The Story Behind Purchasing the Rights to Best of Calgary™
The receipt of the polite, but firm, lawyer’s letter was the first time I realized that you could actually trademark “Best of Calgary.”
I was publisher of Avenue magazine at the time, about a decade ago now, and we were continuing to look for ways to develop “service journalism” concepts that would be popular with both readers and advertisers. We had already created a Best Restaurants issue, 40 Under 40, and Best Places to Live – all three of which were our most popular issues of the year. So, the reasoning went, why not develop a Best of CalgaryTM issue.
...we wanted to create something bigger than what had been done in the past.
Avenue was (and remains) Calgary’s city lifestyle magazine, so developing such an issue only made sense, as far as we were concerned. And we had seen how FFWD, the city’s news and entertainment weekly newspaper, had developed and grown the Best of Calgary™ concept with its readers. But they had a different audience, we told ourselves. And at no time did we think that they actually had a trademark for the concept. How wrong we were.
Great West Newspapers, based in St. Albert just north of Edmonton, developed the concept of FFWDover 20 years ago in concert with founding publisher Ian Chiclo. Launched in the mid-‘90s, Calgary never had a financially successful “alternative weekly” like other large urban Canadian markets (there had been two previous efforts, both of which quickly folded). NOW magazine had been a staple in Toronto for years, and pretty much everyone picked up a copy of the Georgia Straight when they visited Vancouver. But for Calgary, this was something brand new.
And after a couple of lean years, FFWD really started to find its stride at the turn of the millennium. Page counts increased, views to the web site started ticking upwards, and leading the charge every year was its Best of CalgaryTM issue. Published in the second week of June each year, FFWD would start to survey its readers in early April on upwards of 150 categories. When the winners were announced, local businesses would start the self promotion – Best Pizza, Best Burger, Best Beer, etc. Readers loved it, advertisers loved it maybe even a little more. The evening the issue hit the newsstand, winners and FFWD staff would gather at a local watering hole to celebrate their accomplishments.
But by the late-2000s, the media industry started its dramatic change. Not only were businesses reeling from the global economic slowdown of 2008, but advertisers move to online from print was really starting to take off. Newspapers and magazines across North American and around the world for that matter started to see page counts dropping and for those on the paid newsstands, the trend was even worse.
By 2014, Chiclo had long since departed and then publisher Drew Anderson faced a nearly impossible task to improve the fortunes of FFWD. The Best of CalgaryTM issue continued to be the newspaper’s most popular, but the other issues simply weren't carrying their weight. As the calendar flipped to 2015, the advertising base wasn’t improving and the owners had a difficult decision to make.
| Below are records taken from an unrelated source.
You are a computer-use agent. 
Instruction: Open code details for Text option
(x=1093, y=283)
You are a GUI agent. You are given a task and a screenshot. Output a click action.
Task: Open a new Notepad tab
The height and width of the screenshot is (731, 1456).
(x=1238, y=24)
When I read on social media in late February last year that Great West had decided to shut down the paper – the last issue slated for March 5th, 2015 – I wasn’t necessarily shocked, but saddened. I also immediately thought about Best of CalgaryTM and wondered what Great West had planned for that brand.
A few weeks late I found myself up in St. Albert, in the offices of Duff Jamison, President of Great West Newspapers. Duff has been running Great West for many years and over coffee he explained how the financial realities of supporting FFWD had simply become too much to bear. I could tell that the closure wasn’t an easy thing for him to do and he expressed concern for the staff and what would happen to them in the future.
The reason for my meeting with Duff was simple. I wanted to see if he would be willing to sell me with the rights to both FFWD and Best of CalgaryTM to see if my partners and I could figure out a new business model for both brands. Over the course of a couple of months, through the exchanges of emails and phone calls, we came to an agreement that worked for both parties and on May 1st, our joint venture group started the process of researching new business opportunities.
What became quite clear early on was that while there was a lot of emotional support for the continuation of FFWD, there simply wasn’t the economic support to back that up. Many of the key advertisers from the past had discovered other, more innovative, ways to promote their brands. If was tough to accept, but we knew by last summer that figuring out a new economic model for FFWD was unlikely.
Best of CalgaryTM, on the other hand, seemed to pique some interest. But we wanted to create something bigger than what had been done in the past. There was a lot of risk around developing a new print product, but we thought if we could maintain on online presence with the brand; partner with some key institutions in the city; and develop more of a movement around creating a better city at the end of the day, then we figured we might have something.
The more people, businesses and organizations we spoke to through the fall, the more we realized our new business model might work. We finally held a joint venture group meeting on Dec. 18th, a week before Christmas, and made the decision to proceed. I called Duff the next day and told him the news.
We hope that this new Best of CalgaryTM initiative will honour the nearly two decades of work that the former FFWD team put into building the brand. We welcome feedback from former readers, while at the same time we hope to attract a new group of supporters around this re-brand. If we are even half as successful as FFWD was with this concept, we will consider ourselves lucky.